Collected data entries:
·····
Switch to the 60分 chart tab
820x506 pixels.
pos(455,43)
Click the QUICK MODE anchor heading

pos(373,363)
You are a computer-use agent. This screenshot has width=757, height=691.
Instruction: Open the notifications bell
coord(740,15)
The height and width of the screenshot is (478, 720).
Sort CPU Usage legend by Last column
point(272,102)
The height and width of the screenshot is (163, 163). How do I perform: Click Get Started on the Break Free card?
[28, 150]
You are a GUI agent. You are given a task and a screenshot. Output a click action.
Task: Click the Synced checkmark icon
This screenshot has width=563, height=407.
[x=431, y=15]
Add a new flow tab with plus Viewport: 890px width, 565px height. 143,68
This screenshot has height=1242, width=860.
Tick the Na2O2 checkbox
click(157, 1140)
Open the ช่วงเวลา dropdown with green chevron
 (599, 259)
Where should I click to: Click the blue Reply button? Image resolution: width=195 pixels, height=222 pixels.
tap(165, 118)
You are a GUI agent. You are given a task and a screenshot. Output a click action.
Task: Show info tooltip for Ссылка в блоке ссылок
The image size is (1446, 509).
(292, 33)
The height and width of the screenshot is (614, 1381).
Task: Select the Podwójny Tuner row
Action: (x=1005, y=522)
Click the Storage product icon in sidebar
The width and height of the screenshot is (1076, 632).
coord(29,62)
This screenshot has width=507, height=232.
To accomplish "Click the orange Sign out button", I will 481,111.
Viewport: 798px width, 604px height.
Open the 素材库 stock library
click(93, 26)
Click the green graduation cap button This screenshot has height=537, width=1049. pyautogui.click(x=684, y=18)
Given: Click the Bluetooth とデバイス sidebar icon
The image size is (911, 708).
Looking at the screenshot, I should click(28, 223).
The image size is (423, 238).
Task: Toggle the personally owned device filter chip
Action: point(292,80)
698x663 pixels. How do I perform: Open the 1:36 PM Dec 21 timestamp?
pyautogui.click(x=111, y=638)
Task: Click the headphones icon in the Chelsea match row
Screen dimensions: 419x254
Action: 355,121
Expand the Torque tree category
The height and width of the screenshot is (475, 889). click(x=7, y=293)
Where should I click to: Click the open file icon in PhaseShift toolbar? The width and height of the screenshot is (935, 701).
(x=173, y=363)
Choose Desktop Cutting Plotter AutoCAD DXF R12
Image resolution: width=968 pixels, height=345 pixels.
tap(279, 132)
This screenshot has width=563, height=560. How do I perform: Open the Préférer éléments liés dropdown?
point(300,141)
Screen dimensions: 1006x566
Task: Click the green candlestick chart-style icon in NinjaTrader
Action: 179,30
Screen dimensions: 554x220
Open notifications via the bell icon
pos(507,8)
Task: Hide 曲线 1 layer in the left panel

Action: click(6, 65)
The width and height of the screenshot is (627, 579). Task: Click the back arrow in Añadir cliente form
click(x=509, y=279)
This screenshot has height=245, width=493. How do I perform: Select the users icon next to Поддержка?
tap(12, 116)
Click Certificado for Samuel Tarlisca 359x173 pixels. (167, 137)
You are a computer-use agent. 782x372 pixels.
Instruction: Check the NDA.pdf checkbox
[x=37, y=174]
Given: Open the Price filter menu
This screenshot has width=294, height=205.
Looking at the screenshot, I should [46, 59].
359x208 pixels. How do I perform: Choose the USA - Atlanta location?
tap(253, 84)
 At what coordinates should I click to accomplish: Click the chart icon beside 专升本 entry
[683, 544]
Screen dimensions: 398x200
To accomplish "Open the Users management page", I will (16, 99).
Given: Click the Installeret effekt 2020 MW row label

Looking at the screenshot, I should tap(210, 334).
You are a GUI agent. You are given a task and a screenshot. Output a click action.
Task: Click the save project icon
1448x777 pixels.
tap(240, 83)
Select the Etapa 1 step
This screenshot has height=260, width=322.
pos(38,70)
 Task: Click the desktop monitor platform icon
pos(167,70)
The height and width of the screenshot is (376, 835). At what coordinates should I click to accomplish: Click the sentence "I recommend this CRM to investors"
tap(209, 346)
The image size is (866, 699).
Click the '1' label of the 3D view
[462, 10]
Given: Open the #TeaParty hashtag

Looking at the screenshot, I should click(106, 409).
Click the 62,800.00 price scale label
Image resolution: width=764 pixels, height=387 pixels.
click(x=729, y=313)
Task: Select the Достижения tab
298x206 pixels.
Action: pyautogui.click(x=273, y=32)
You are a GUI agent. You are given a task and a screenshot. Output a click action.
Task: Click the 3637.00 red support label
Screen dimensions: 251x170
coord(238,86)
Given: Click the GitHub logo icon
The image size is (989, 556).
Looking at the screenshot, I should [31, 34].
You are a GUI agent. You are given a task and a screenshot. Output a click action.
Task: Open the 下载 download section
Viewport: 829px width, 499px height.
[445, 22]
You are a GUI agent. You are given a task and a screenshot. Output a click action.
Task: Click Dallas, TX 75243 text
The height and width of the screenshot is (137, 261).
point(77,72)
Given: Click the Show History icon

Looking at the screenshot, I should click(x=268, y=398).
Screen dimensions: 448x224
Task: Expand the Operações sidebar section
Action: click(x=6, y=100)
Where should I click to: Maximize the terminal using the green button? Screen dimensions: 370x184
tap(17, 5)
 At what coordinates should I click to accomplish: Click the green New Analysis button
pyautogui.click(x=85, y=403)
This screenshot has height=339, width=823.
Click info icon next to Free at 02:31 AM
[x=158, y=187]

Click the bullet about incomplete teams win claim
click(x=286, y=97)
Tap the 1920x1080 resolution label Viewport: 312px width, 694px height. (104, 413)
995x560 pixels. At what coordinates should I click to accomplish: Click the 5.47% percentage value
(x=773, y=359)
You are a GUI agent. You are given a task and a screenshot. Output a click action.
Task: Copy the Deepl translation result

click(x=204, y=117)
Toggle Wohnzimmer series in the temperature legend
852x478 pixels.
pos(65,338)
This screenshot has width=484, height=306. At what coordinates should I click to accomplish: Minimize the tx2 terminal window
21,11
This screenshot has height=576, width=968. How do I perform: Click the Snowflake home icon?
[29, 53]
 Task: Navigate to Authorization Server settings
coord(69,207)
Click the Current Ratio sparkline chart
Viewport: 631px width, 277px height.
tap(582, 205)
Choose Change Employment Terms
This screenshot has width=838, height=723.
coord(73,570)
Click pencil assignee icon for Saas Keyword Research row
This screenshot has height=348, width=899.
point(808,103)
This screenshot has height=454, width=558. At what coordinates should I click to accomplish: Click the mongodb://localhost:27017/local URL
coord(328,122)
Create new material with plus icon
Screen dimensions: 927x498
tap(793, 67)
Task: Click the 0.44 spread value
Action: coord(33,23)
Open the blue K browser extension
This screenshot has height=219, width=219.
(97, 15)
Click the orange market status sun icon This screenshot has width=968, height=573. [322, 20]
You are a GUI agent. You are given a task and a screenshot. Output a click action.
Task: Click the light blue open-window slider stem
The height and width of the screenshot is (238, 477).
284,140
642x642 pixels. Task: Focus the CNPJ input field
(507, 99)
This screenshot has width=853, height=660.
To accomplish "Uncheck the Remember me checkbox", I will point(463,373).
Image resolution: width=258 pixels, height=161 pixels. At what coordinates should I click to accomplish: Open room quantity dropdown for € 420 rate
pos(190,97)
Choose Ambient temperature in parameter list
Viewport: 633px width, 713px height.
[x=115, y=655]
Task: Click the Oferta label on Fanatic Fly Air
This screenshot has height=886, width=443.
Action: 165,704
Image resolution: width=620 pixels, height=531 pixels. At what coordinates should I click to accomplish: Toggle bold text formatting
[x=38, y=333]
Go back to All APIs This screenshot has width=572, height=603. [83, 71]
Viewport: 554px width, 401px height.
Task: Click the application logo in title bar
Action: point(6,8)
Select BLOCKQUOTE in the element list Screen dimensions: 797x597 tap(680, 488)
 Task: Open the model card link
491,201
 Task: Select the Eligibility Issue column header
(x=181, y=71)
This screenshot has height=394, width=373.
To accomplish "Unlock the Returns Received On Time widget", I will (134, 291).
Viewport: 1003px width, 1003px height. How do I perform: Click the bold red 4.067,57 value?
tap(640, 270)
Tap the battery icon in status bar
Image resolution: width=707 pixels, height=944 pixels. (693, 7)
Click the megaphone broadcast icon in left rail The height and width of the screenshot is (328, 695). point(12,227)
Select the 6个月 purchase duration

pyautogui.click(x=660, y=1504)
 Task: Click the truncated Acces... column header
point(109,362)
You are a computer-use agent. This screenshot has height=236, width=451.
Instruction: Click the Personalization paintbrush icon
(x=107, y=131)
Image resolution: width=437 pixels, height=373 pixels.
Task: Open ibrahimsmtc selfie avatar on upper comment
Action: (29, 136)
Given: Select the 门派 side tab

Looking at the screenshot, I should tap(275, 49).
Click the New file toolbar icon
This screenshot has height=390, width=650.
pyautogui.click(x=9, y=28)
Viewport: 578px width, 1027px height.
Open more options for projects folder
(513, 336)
·····
— Task item —
Your answer should consist solely of the lines above from the line with "This screenshot has width=507, height=232." to the line with "Click the green graduation", both included, reproduced exactly.

— Solved exercise —
This screenshot has width=507, height=232.
To accomplish "Click the orange Sign out button", I will 481,111.
Viewport: 798px width, 604px height.
Open the 素材库 stock library
click(93, 26)
Click the green graduation cap button This screenshot has height=537, width=1049. pyautogui.click(x=684, y=18)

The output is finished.